Most casual observers of Chinese soccer know by now that the men have only ever appeared at one World Cup— China’s so-called “golden generation” of 2002, which lost all three games without scoring a goal.
The women, on the other hand, have done better. Much better. 1999 was the peak, as the Steel Roses reached the final, losing in a penalty shootout against the U.S. in Pasadena. (Remember that Brandi Chastain bra celebration?) In fact, in six of the last seven World Cups, China has reached the quarterfinals, with 2011 the sole exception as the team failed to qualify.
A run to the quarterfinals this year, though, could be extremely tough.
Despite having one of the best players in the world in Wang Shuang 王霜 — the reigning Asian Women’s Footballer of the Year — and being the very first team to join hosts France in the tournament’s lineup, the draw for China is brutal.
First, the number 16th ranked Roses must face No. 2 Germany and No. 13 Spain in Group B, alongside No. 49 South Africa. That suggests a third-place finish, which — if China is one of the four best third-placed teams — would likely mean a Round of 16 matchup against Australia, ranked as the sixth best side in the world.
It’s also possible that a third-place finish might instead mean a game against No. 3 England.
And if China manages to best Spain in its final group game and finish second in the group, that would almost certainly mean a game against pre-tournament favorites, USA.
The most realistic chance of progressing further in the tournament is a third-place finish in Group B, and hoping that No. 10 Brazil or No. 15 Italy — not Australia — is its opponent in the knockout round.
But the reality is that even qualification from the group is far from assured. The Steel Roses have been in decline for two decades and enters as only the fourth best Asian team in the tournament.
That’s not how it was supposed to be when China unveiled its ambitious soccer goals three years ago: The plans stated that the men’s team should be one of the best teams in Asia by 2030, by which time the women’s team should be ranked as a world-class team. There’s still a decade left to achieve those targets, but there is little in China’s recent form to suggest the team is going in the right direction.
Jia Xiuquan — a man who’s been dogged by match-fixing and other unsavory allegations throughout his career — was appointed as coach a year ago, replacing Siggi Eyjolfsson just one month after the Icelander had secured qualification for the Women’s World Cup.
Jia’s results at the helm — at least in meaningful competition — have been less than stellar.
The Algarve Cup is an invitational international 12-team tournament held in Portugal each year, which China has won twice (in 1999 and 2002). But this year’s edition was a disaster. Entering as the sixth best team by rankings, China finished dead last, losing on penalties to the Netherlands in the playoff for 11th place.

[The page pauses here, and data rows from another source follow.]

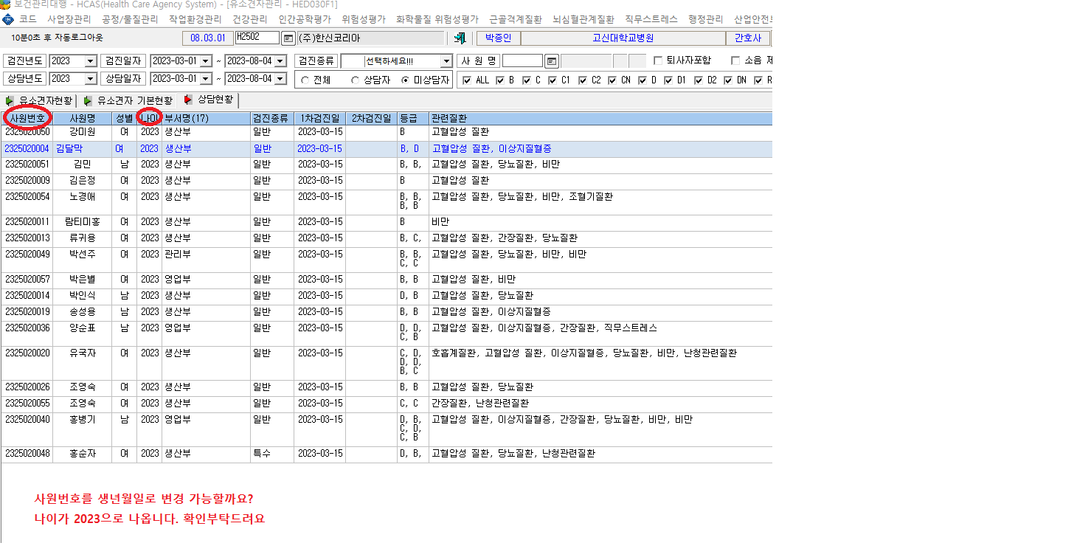Open the 검진종류 선택하세요 dropdown
Screen dimensions: 1091x557
point(446,60)
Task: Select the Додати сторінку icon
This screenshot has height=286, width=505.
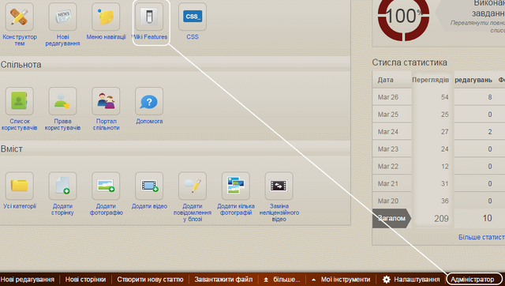Action: [62, 186]
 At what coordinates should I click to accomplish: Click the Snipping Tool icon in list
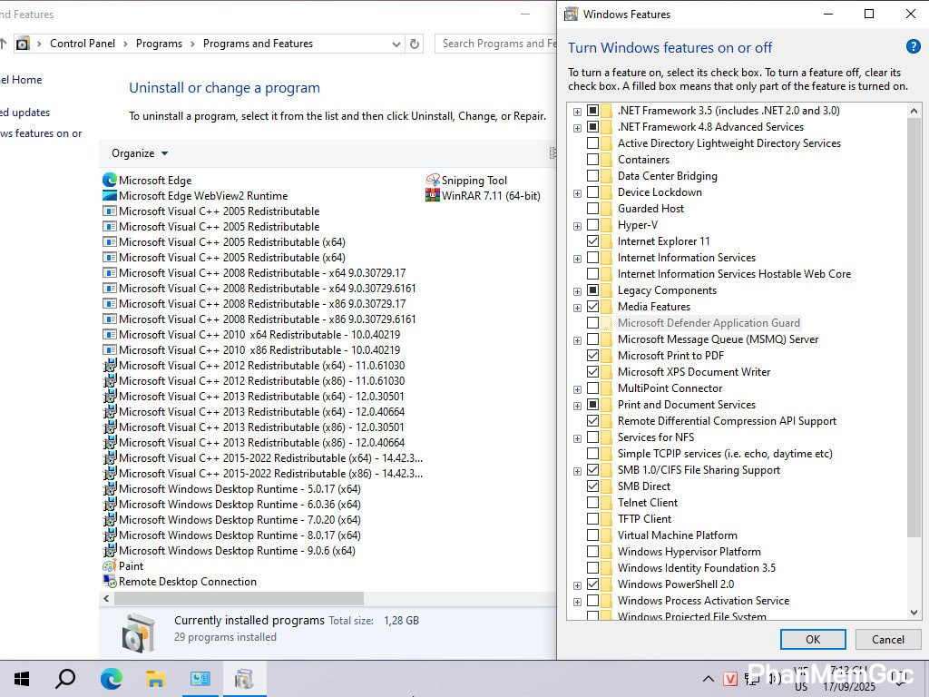click(433, 181)
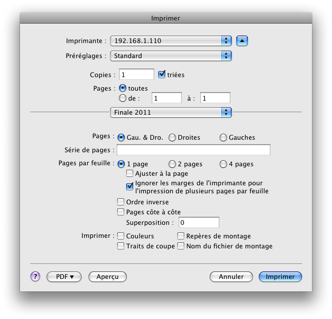332x319 pixels.
Task: Open the Imprimante printer dropdown
Action: [x=171, y=41]
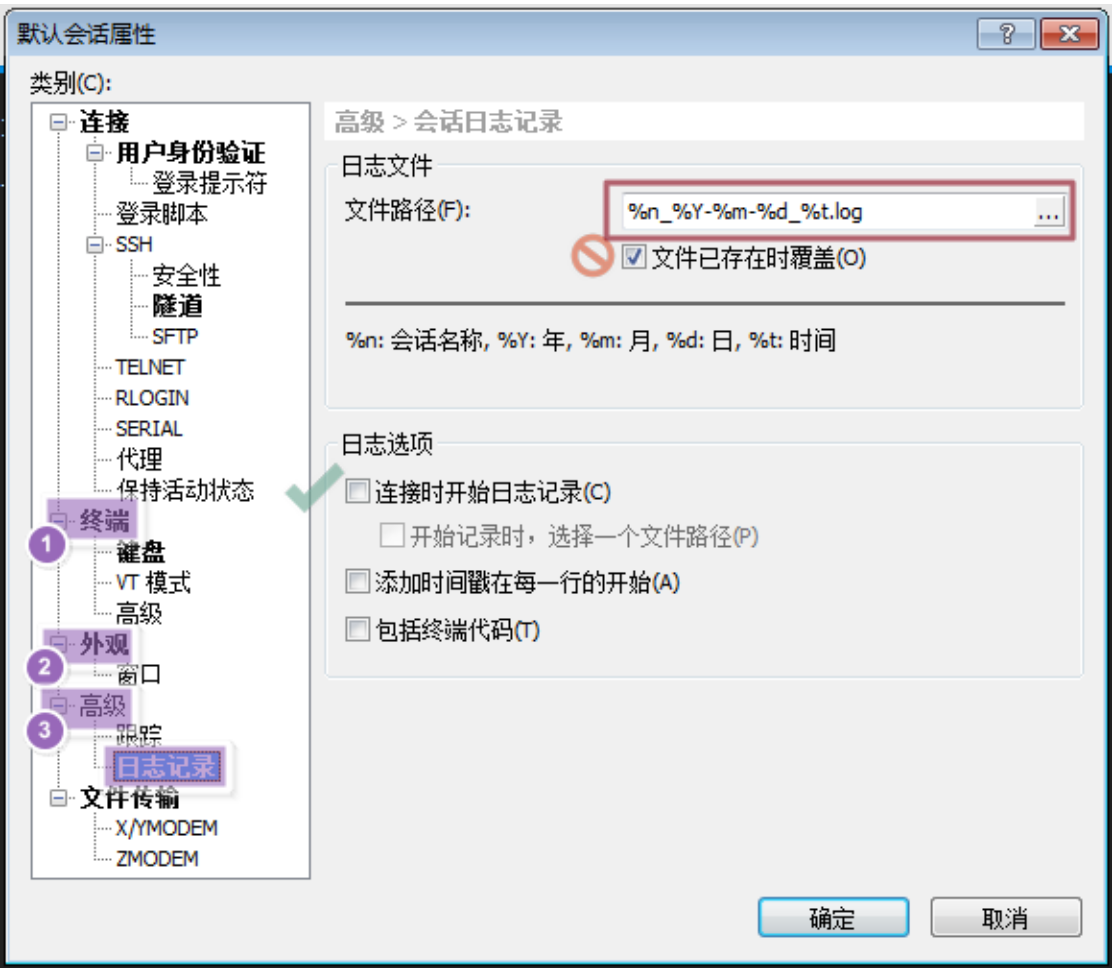The height and width of the screenshot is (969, 1112).
Task: Click the 确定 button
Action: [x=833, y=918]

In comments that were amusingly titled “Final fantasy” by China Daily, Jia was quoted as saying:
“Our goal is to reach the final of the World Cup, and we want to go even further and win the championship. We know there’s still a gap between us and the world’s elite, but we’ve been working hard to close that gap. I know it sounds much more reasonable for us to aim at a quarterfinal finish, but I want my players to dream bigger and then go all out to achieve the highest goal possible.”
Despite the paper describing that target as “over-reaching,” soccer is known for its upsets, and 24-year-old Wang Shuang, playing with Paris Saint-Germain since last August, has something of a reputation for the big stage. She might be the biggest reason to watch.

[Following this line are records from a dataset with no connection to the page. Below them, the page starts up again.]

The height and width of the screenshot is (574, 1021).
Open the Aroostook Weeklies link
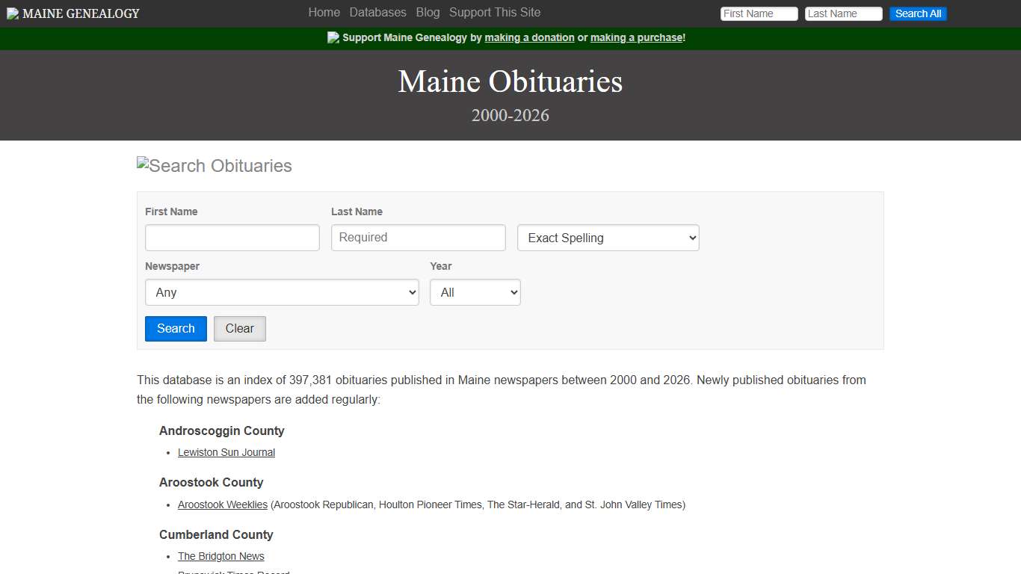pyautogui.click(x=222, y=504)
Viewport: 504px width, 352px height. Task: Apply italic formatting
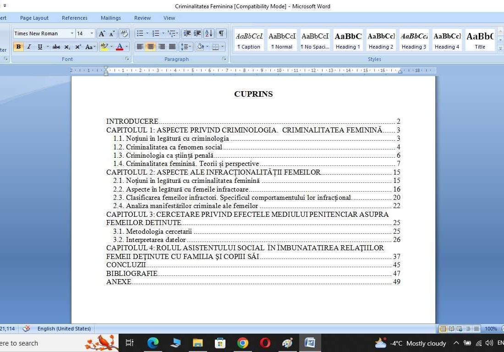[28, 46]

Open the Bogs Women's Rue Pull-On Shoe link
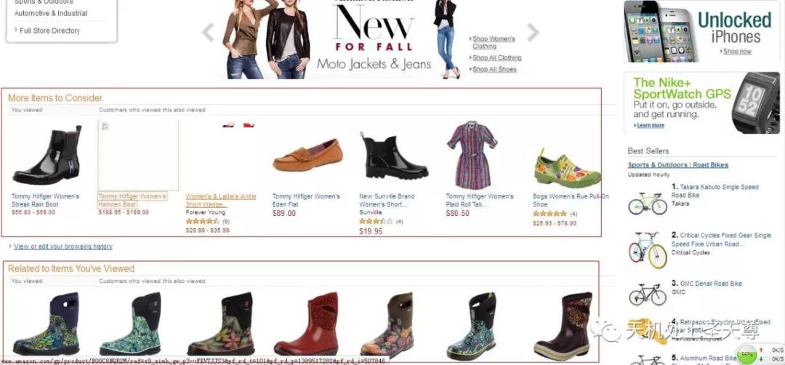tap(571, 200)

In New Orleans in 2015, in U.S. striker Abby Wambach’s swan song, the plan was for Wambach to score one more in her 255th and final appearance in front of a record crowd of 32,950. Despite controlling the play, the U.S. team couldn’t find the net and lost by a solitary goal.
The goalscorer that night? A 20-year-old Wang Shuang.
There are a few other reasons to watch: tattooed midfielder Li Ying 李影 and Wang Shanshan 王珊珊, who scored nine goals in a single international game last year, are both exciting. And captain Wu Haiyan cites tennis player Li Na, who won her first major title at Roland Garros in 2011, as her biggest inspiration.
The first game, against Germany, kicks off later tonight at 9 pm China time.